- Hex бендзе так, - улыбнулся Гладковский. - Коротенько могу. В одном ты, пожалуй, прав. - Кострецов победоносно задрал голову. - В нашем правительстве много немцев и людей, которые к немцам тянут. Но главное не в этом, Кострецов. Рененкампф, Самсонов - это не важно, дружище. Генералы не изменяют своим хозяевам, им это невыгодно. У генералов нет отечества, Кострецов. Генерал с немецкой фамилией будет, как верный пес, служить русскому царю, а генерал с русской - немецкому. Потому что генералу все равно, от какого царя получать чины, ордена и майонтки.

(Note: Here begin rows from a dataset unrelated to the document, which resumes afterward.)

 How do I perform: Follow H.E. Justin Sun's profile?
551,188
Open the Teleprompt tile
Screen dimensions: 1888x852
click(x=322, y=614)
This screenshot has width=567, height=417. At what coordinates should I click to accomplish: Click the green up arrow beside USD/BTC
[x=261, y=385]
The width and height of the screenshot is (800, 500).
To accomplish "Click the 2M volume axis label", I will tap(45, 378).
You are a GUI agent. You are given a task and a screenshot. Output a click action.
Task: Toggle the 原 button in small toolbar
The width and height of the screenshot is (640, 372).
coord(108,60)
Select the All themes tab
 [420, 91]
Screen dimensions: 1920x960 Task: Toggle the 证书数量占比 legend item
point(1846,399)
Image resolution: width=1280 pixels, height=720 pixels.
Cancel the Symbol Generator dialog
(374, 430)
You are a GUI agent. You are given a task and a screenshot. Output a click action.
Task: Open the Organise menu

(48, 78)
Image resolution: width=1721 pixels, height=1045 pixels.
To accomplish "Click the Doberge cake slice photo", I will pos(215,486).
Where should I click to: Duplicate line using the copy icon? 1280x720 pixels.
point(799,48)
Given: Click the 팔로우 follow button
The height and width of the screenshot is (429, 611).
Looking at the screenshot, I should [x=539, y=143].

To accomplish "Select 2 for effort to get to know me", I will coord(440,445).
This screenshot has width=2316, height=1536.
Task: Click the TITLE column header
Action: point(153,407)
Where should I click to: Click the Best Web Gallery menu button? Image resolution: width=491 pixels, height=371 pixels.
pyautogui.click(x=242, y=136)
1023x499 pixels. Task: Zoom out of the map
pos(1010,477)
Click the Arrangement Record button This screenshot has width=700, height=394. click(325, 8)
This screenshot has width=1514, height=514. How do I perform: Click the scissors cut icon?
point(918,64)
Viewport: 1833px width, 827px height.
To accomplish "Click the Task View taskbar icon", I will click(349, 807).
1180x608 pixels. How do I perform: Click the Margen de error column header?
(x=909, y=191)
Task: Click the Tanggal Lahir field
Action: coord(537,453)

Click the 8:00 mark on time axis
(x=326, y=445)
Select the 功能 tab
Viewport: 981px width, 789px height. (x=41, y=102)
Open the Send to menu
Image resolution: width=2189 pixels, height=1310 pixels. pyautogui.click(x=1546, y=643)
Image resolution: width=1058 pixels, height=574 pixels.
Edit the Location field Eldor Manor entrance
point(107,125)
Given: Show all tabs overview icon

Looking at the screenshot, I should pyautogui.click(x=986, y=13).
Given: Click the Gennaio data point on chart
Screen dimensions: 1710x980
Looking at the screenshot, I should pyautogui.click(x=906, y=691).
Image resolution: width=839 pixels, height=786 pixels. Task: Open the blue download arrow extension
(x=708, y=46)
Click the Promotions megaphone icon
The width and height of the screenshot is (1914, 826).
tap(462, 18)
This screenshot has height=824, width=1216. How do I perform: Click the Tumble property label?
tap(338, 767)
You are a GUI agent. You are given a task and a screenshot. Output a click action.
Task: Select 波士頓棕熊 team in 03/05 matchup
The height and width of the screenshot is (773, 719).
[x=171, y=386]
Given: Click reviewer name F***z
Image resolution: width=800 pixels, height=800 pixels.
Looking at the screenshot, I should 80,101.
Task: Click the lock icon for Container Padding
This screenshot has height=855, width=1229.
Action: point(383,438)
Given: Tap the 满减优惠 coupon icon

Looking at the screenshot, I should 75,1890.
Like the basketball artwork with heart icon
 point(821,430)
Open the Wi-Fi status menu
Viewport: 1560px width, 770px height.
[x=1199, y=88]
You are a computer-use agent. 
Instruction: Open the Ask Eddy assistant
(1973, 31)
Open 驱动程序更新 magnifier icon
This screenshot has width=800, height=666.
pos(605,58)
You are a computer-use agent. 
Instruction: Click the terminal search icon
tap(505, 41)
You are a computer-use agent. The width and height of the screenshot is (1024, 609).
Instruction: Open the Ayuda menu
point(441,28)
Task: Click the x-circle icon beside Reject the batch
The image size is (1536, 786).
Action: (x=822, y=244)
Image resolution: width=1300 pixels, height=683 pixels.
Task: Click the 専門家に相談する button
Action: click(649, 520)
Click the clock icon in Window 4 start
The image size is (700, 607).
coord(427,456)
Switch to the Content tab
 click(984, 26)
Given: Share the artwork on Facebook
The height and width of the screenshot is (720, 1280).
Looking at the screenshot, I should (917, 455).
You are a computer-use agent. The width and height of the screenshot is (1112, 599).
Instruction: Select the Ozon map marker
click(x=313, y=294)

Генерал может изменить, когда изменой можно погубить другого генерала, который стоит ему на пути к ордену, к почести. Тогда они грызутся, как псы из-за кости, и им наплевать на всякую родину. Они ее не имеют. Так было с Рененкампфом. Он не помог Самсонову не потому, что Вильгельм прислал ему мильон, - Вильгельм не такой дурак, чтоб бросаться деньгами на глупого русского генерала, которого он и так разобьет. Он не помог Самсонову потому, что Самсонов очень лез вперед и Рененкампф не хотел уступить ему первую очередь дойти до Берлина. Он подставил ему ножку, и в результате немцы наложили обоим. И наложат еще больше потому, что наша большая, глупая, неграмотная и нищая страна не может воевать. Пятьдесят лет тому назад немцы воевали с французами и наклали им по первое число. И один умный немец сказал, что войну эту выиграли не немецкие солдаты, а немецкий школьный учитель…
- Это как же? - спросил Жуков с загоревшимися глазами.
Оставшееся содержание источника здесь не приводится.